Cosa avrebbe fatto nell’isolamento montano non lo sapeva bene. Si trattava di spolverarsi da dosso quel senso di tradimento. Di perdita di una comunità e del linguaggio preciso che la connotava. Orfano, era rimasto orfano per la seconda volta. E incazzato con l’infame, o gli infami. Con il sospetto che anche il suo professore di Storia moderna avesse avuto un ruolo nella cosa. La cosa orribile che l’aveva cacciato dalla sua vita, costringendolo a un rapido trasloco notturno, senza fornire spiegazioni a nessuno di loro. Meglio parlare dopo, si era detto. Dopo avere riflettuto con attenzione sulle soluzioni

Scrivere o morire gli suonava eroico.
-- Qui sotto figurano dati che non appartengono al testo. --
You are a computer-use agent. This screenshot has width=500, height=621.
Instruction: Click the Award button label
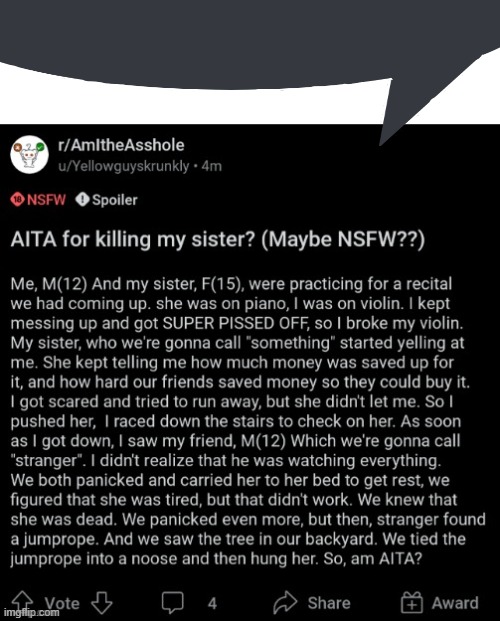point(455,603)

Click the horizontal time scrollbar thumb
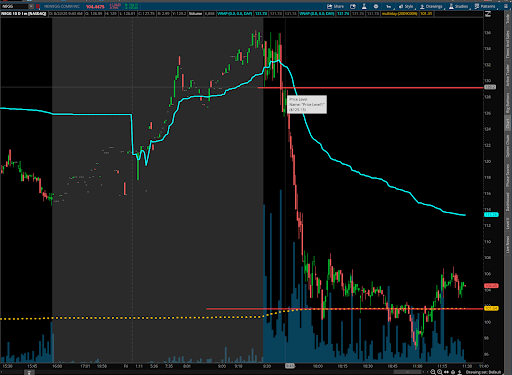(x=408, y=372)
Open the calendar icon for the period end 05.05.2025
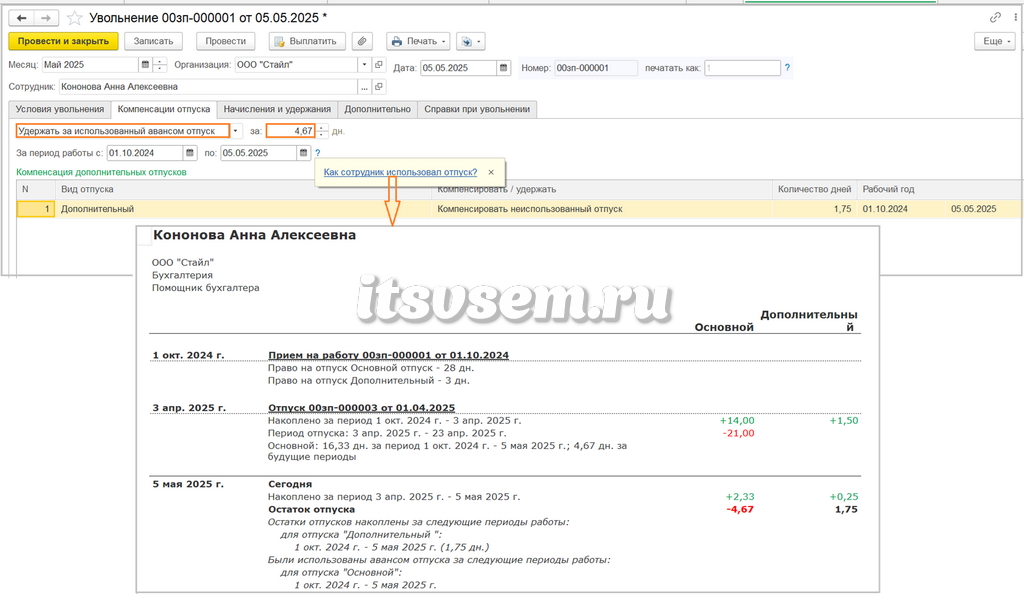The width and height of the screenshot is (1024, 594). click(303, 153)
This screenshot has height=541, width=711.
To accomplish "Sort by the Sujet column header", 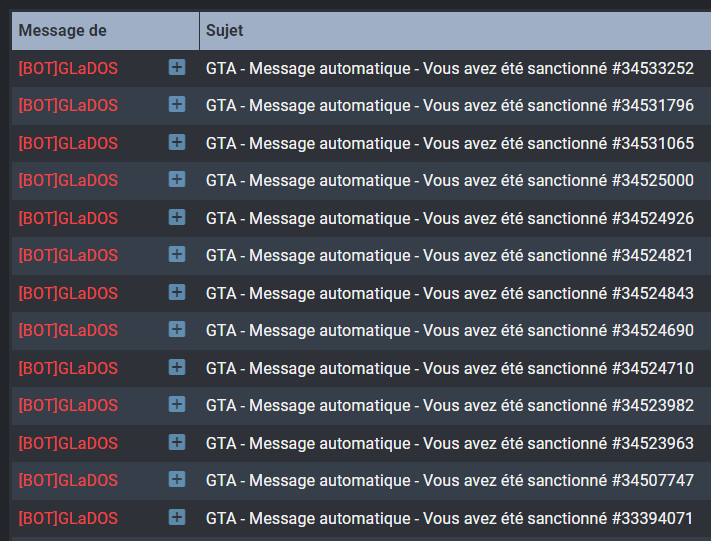I will (225, 31).
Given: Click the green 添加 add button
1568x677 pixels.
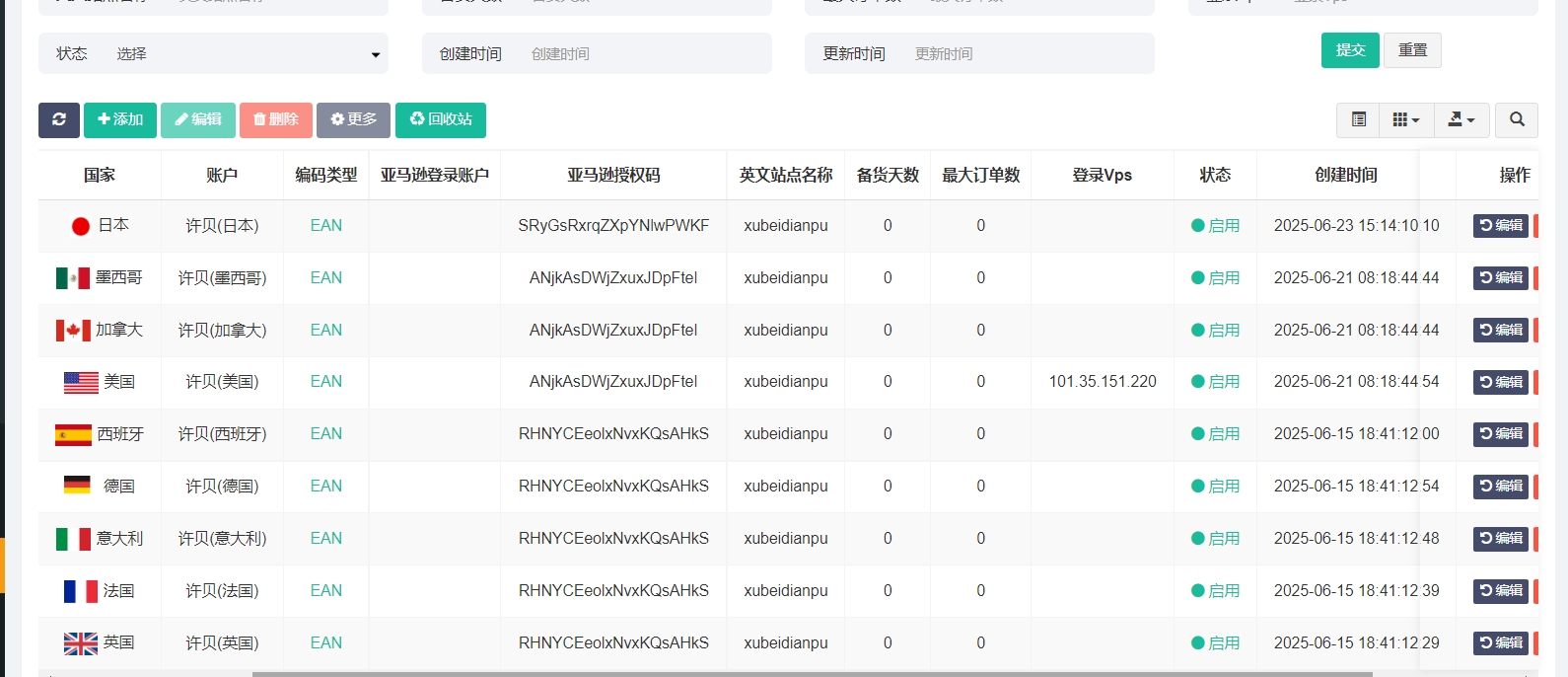Looking at the screenshot, I should (x=120, y=119).
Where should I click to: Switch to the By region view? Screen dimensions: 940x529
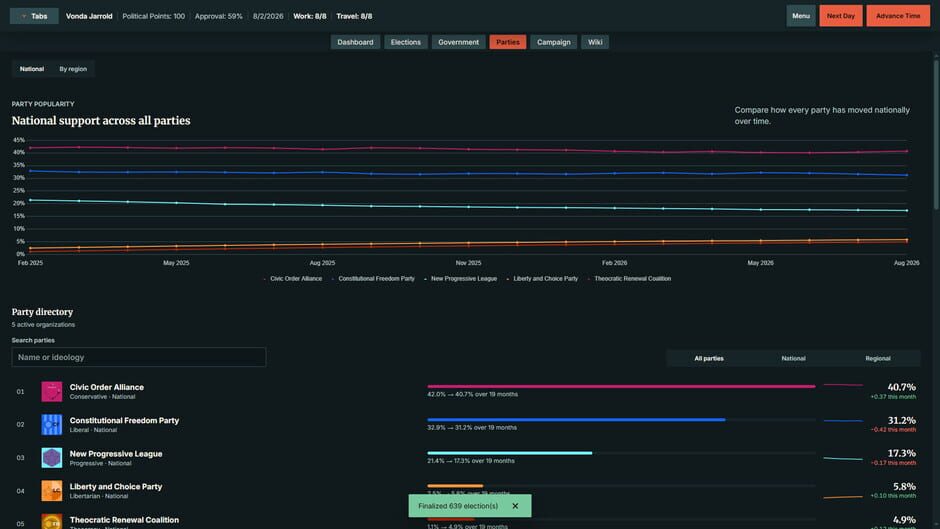click(73, 69)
E volle stilare la tabella dei premi e delle punizioni. Coca e sigarette o acqua e patate. Una volta alla settimana sarebbe andato giù in paese, rari saluti, niente donne. La casa era rimasta chiusa per anni, vi avevano nidificato i topi. I vetri della finestra del lucernario erano rotti e il primo emporio stava ad almeno dieci chilometri. Venti in autunno, a partire dalle prime nevicate. Lo ricordava più vicino. Cosa avrebbe fatto in questa bolla di niente? Scrivere o morire, scrivere o morire, si ripeteva. Hai una qualche idea di come si fa?, pensò. No, ma i boschi mi aiuteranno, si disse. Da bambino mi piaceva qui, pensò. Il suo brillante avvenire era diventato in un lampo un dossier, le sue amicizie cancellate dai sospetti. Il mezzo rottame che l’aveva portato fin lassù avrebbe esalato l’ultima nuvola di fumo dal tubo di scappamento, appena la notte si fosse decisa a fare precipitare il barometro. Nell’armadio trovò coperte, ragni e qualche scorpione intontito. La prima cosa da buttare giù era la storia di un tossico amico suo, che aveva venduto punte di matita al posto di micropunte di LSD ed era stato pagato con un assegno scoperto. Un doppio pacco che lo divertiva ma gli ricordava anche di non avere nemmeno un grammo di fumo per sciogliere i pensieri.